=== Quoted passage ===
The U.S. Department of Agriculture (USDA)'s Food Safety and Inspection Service (FSIS) has issued a Federal Register notice adding China to the list of countries eligible to export processed poultry and poultry products to the U.S. This designation will be effective as of 24 May.
Section 17 of the Poultry Products Inspection Act (PPIA) prohibits the importation into the U.S. of slaughtered poultry, or parts or products thereof, of any kind unless they are healthful, wholesome, fit for human food, not adulterated, and contain no dye, chemical, preservative or ingredient that renders them unhealthy, unwholesome, adulterated, or unfit for human food. A foreign country's poultry inspection system must include standards equivalent to those of the U.S. and the legal authority for the system and its implementing regulations must be determined to be equivalent to those of the U.S. Specifically, a country must impose equivalent requirements in the following areas: (i) ante-mortem and post-mortem inspection; (ii) official controls by the national government over plant construction, facilities and equipment; (iii) direct and continuous supervision of slaughter facilities, where applicable, and product preparation by official inspection personnel; (iv) separation of establishments certified to export from those not certified; (v) maintenance of a single standard of inspection and sanitation throughout certified establishments; and (vi) official controls over condemned product. Foreign countries must also ensure that all certifications required under the poultry inspection regulations can be relied upon before approval to export poultry products to the U.S. may be granted.
The FSIS has determined that China's poultry processing inspection system meets U.S. standards. Accordingly, the FSIS will allow processed poultry products from China to be imported into the U.S., but only if they are processed in certified establishments from poultry slaughtered in certified slaughter establishments in other countries eligible to export poultry to the U.S. China is still not eligible to export poultry products that were slaughtered in domestic establishments.
All poultry products imported from China will be subject to re-inspection at the pertinent port of entry for transportation damage, labelling, proper certification, general condition, accurate count, defects and microbiological contamination. Before a poultry shipment may be presented for re-inspection it must meet all other applicable import requirements, including any restrictions established by the Animal and Plant Health Inspection Service (APHIS) and CBP.
China will be required to certify to the FSIS those establishments wishing to export such products to the U.S., and the FSIS will retain the right to verify that those establishments are meeting U.S. standards. Accordingly, the FSIS will conduct on-site reviews while the establishments are in operation.
===
### Activity list
1. Reproduce verbatim the part of the text on China's poultry exports between "The U.S. Department" and "as of 24 May.", inclusive.
2. Extend the text on China's poultry exports, picking up after its final sentence.
None of the data that follows is needed for this work.
=== Dataset excerpts ===
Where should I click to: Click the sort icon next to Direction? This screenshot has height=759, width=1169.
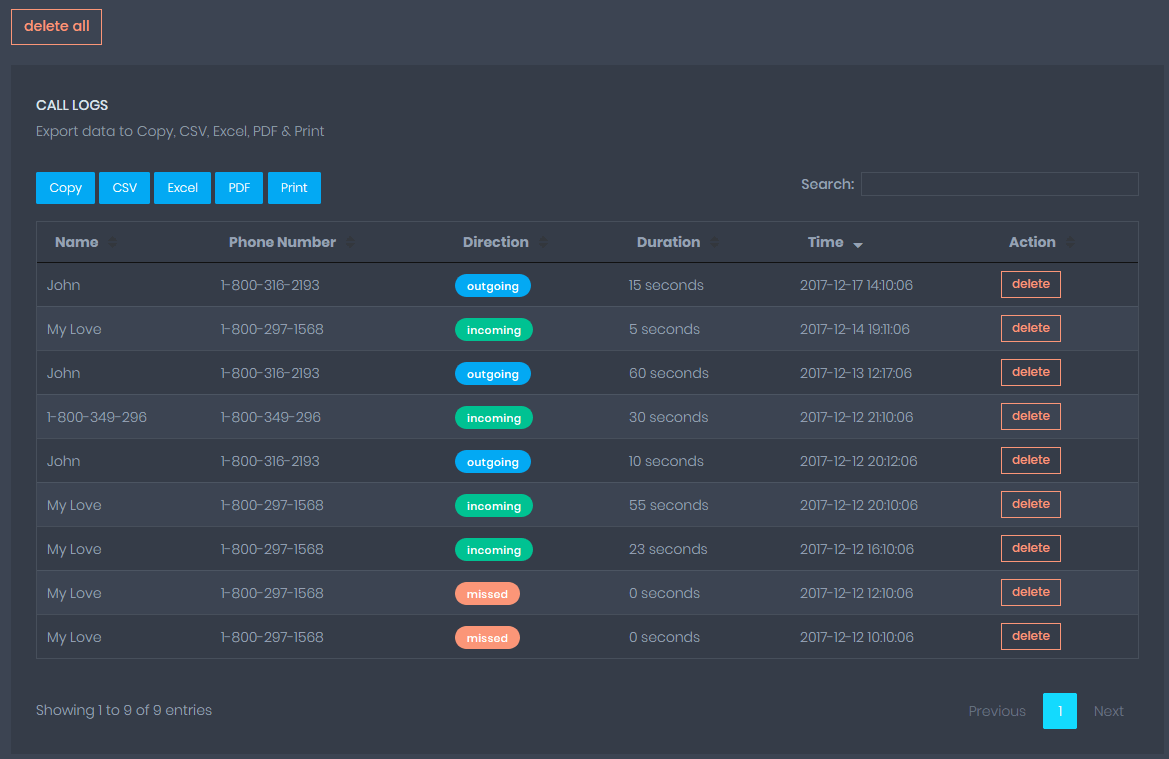click(x=543, y=242)
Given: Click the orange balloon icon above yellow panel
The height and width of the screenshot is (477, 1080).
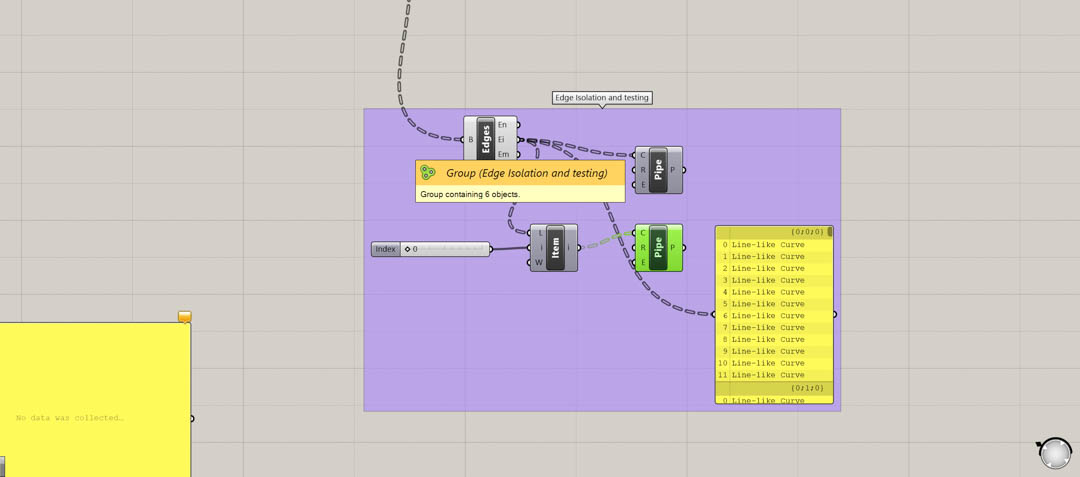Looking at the screenshot, I should [x=185, y=317].
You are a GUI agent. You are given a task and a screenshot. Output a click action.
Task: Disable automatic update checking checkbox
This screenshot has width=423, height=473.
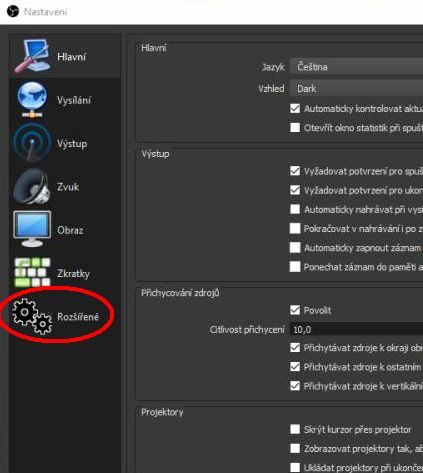coord(295,108)
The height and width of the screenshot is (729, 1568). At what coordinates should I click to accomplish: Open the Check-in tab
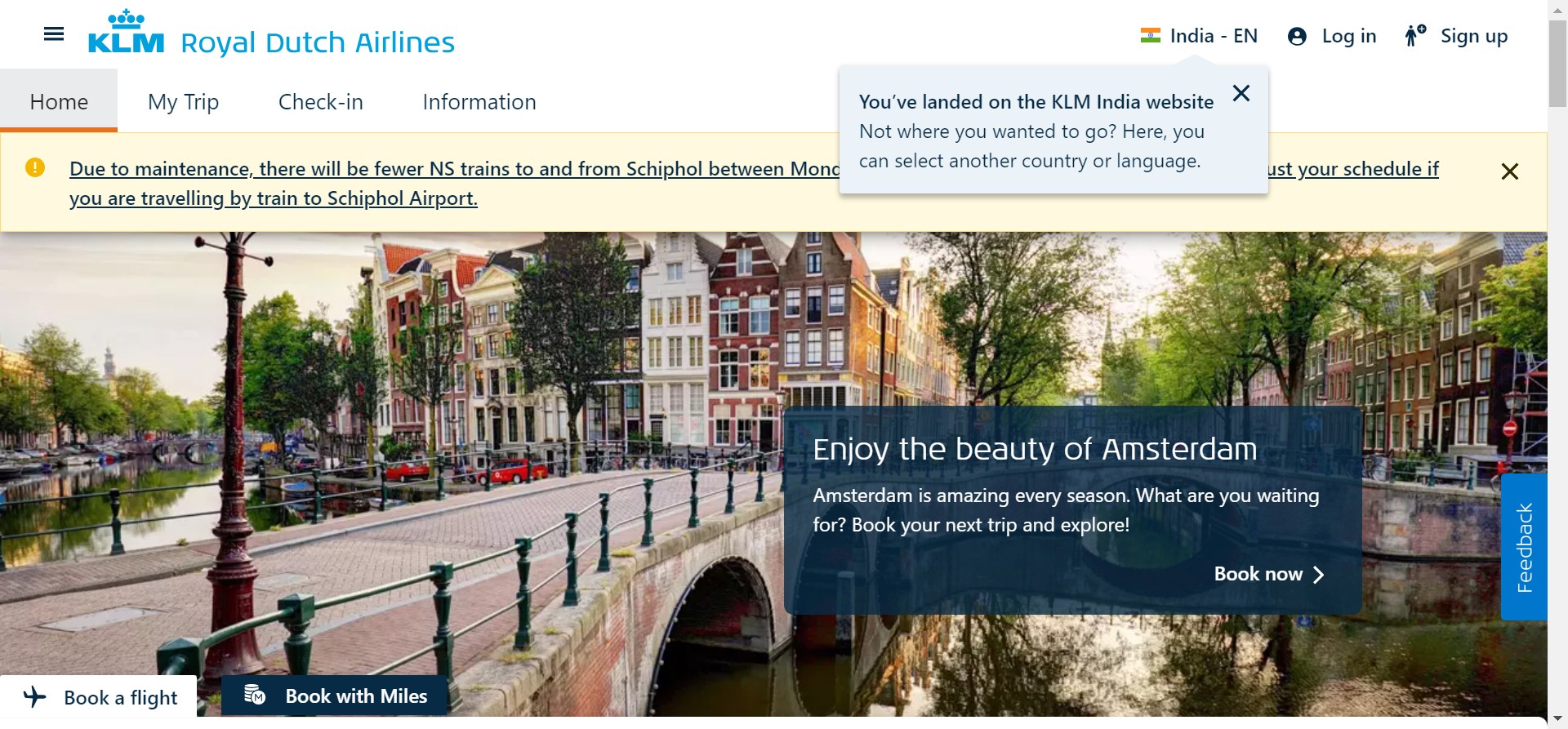[320, 102]
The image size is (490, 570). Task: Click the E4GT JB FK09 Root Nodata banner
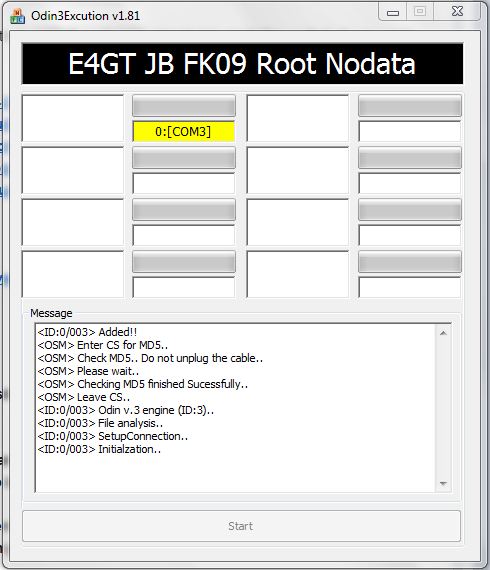242,64
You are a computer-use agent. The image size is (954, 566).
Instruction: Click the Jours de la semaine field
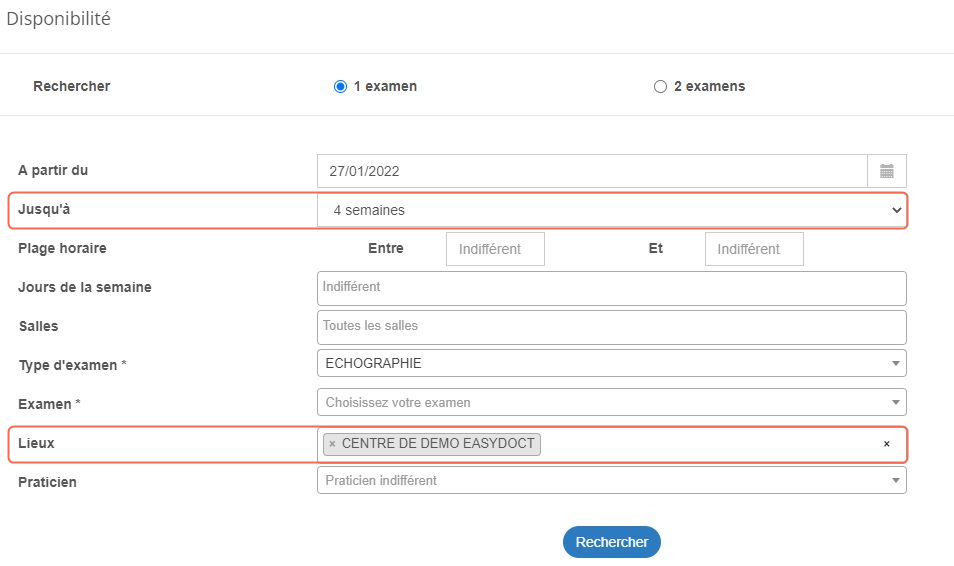click(611, 287)
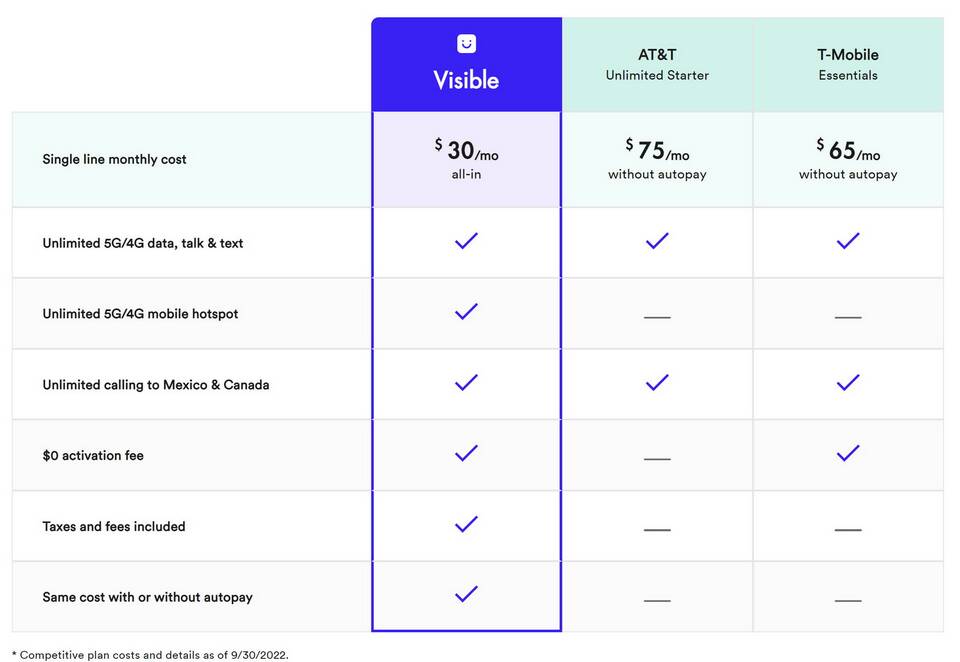This screenshot has height=662, width=960.
Task: Click the $30/mo all-in price
Action: coord(467,159)
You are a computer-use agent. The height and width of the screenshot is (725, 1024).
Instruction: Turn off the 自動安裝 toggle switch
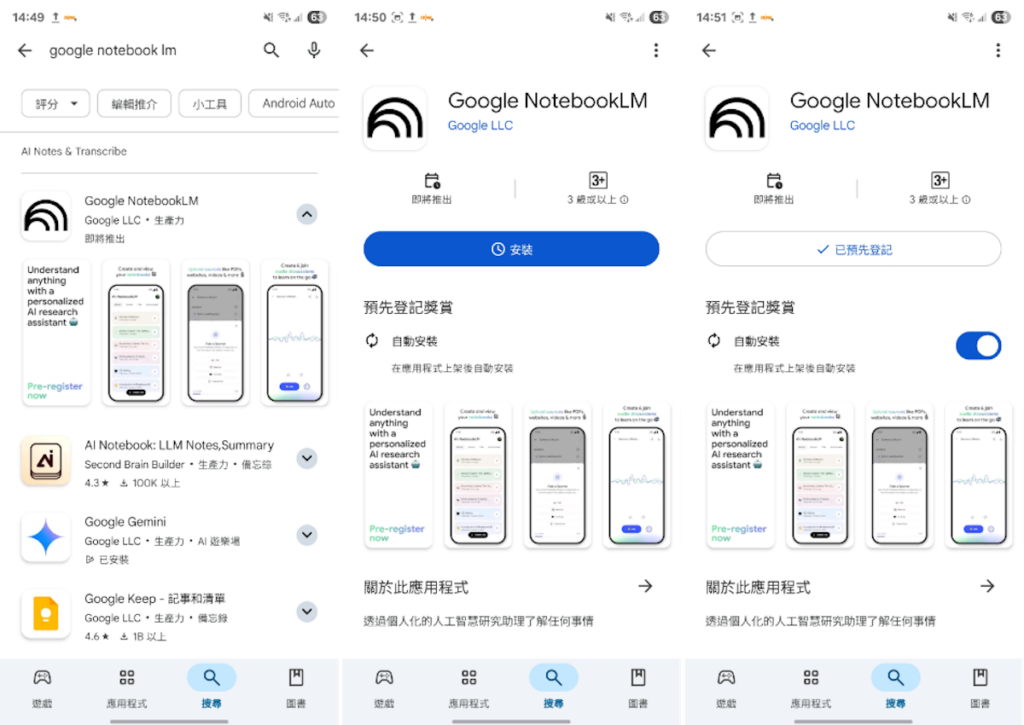(978, 346)
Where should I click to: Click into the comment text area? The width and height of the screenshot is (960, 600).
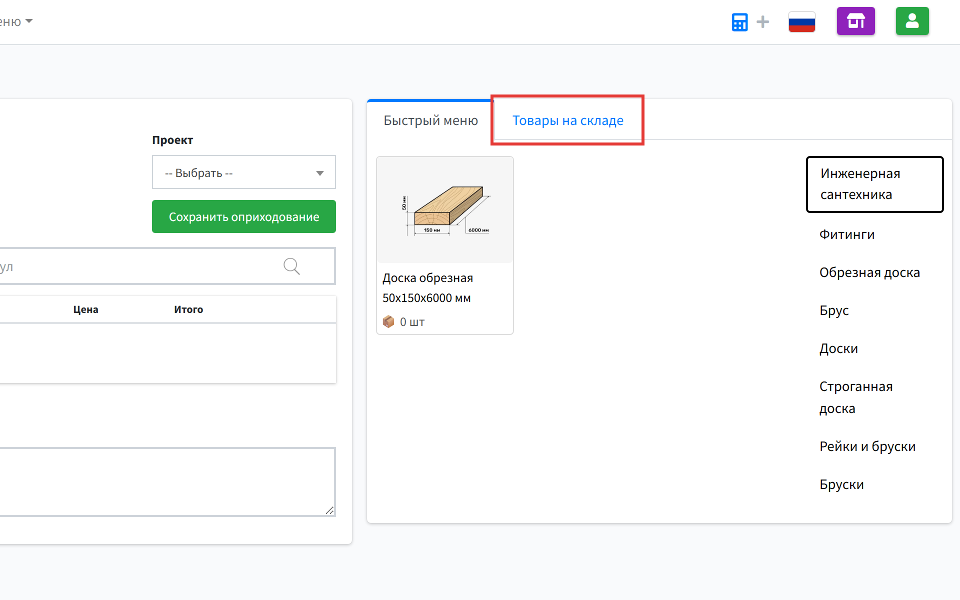click(x=165, y=482)
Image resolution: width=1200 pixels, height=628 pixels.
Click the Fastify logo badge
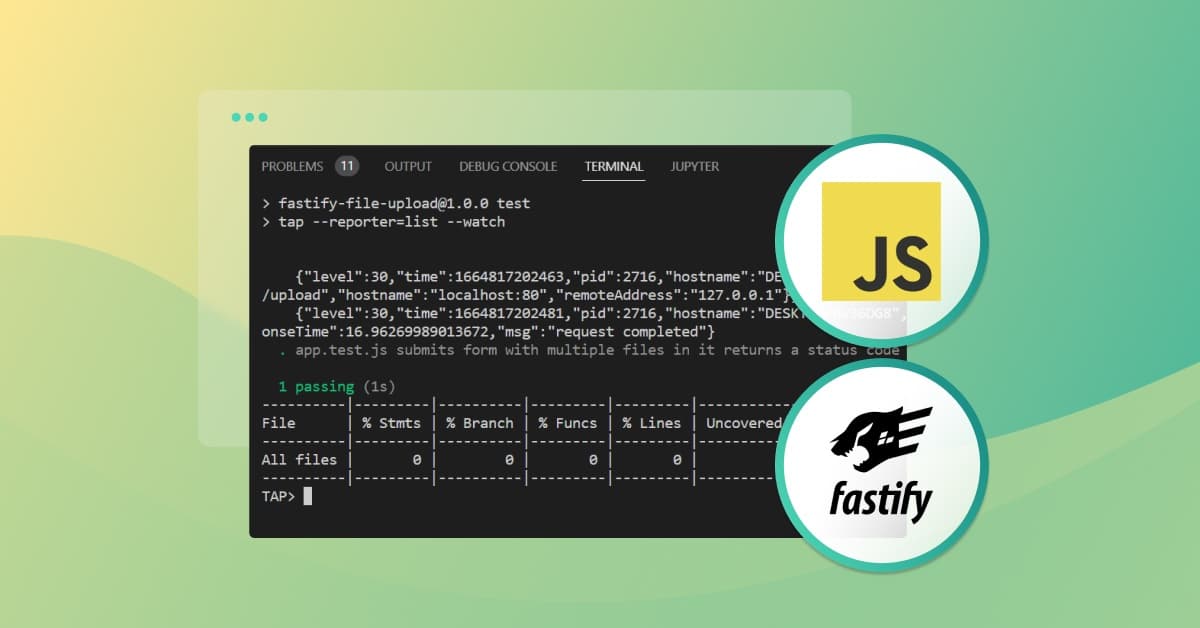pyautogui.click(x=880, y=465)
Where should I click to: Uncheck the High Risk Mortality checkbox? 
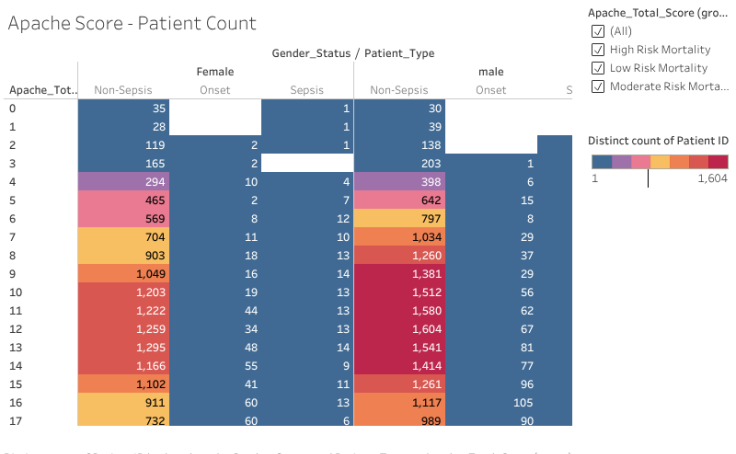click(x=599, y=49)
===
### Responses by task
1.
The U.S. Department of Agriculture (USDA)'s Food Safety and Inspection Service (FSIS) has issued a Federal Register notice adding China to the list of countries eligible to export processed poultry and poultry products to the U.S. This designation will be effective as of 24 May.

2.
To its credit, the FSIS decided to add China to the list of eligible processed poultry exporters despite strong opposition from several legislators and U.S. industry associations. These parties expressed concern that the outbreak of the H5N1 strain of high pathogenicity avian influenza (HPAI) in China could jeopardise the U.S. food supply. Mindful of the hazardous effects of this strain, the U.S. established a temporary prohibition on 4 February 2004 on the importation of unprocessed bird and poultry carcasses, parts and products from China and various other countries. With regard to processed poultry, however, the FSIS believes that the poultry processing procedures in place in China are adequate to destroy the avian influenza virus in the preparation of shelf-stable, fully cooked poultry products.
Several parties, including Senate Agriculture, Nutrition, and Forestry Committee Ranking Democrat Tom Harkin (Iowa), also contended that the FSIS could not ensure that poultry products processed in China for export to the U.S. will contain no poultry that was raised or slaughtered in China. According to the FSIS, however, the Chinese government has committed to require and have procedures in place to ensure that products destined for export to the U.S. are segregated from products intended for domestic commercialisation. The FSIS intends to review production records during its audit visits to Chinese processing plants, including supplier sheets and import and export records, to determine the origin of incoming poultry products received for further processing as well as the final destination of the product. Through these audits, the FSIS will verify that any poultry product received for further processing in a certified establishment and ultimately exported to the U.S. was derived from poultry slaughtered in certified slaughter establishments in other countries eligible to export poultry to the U.S.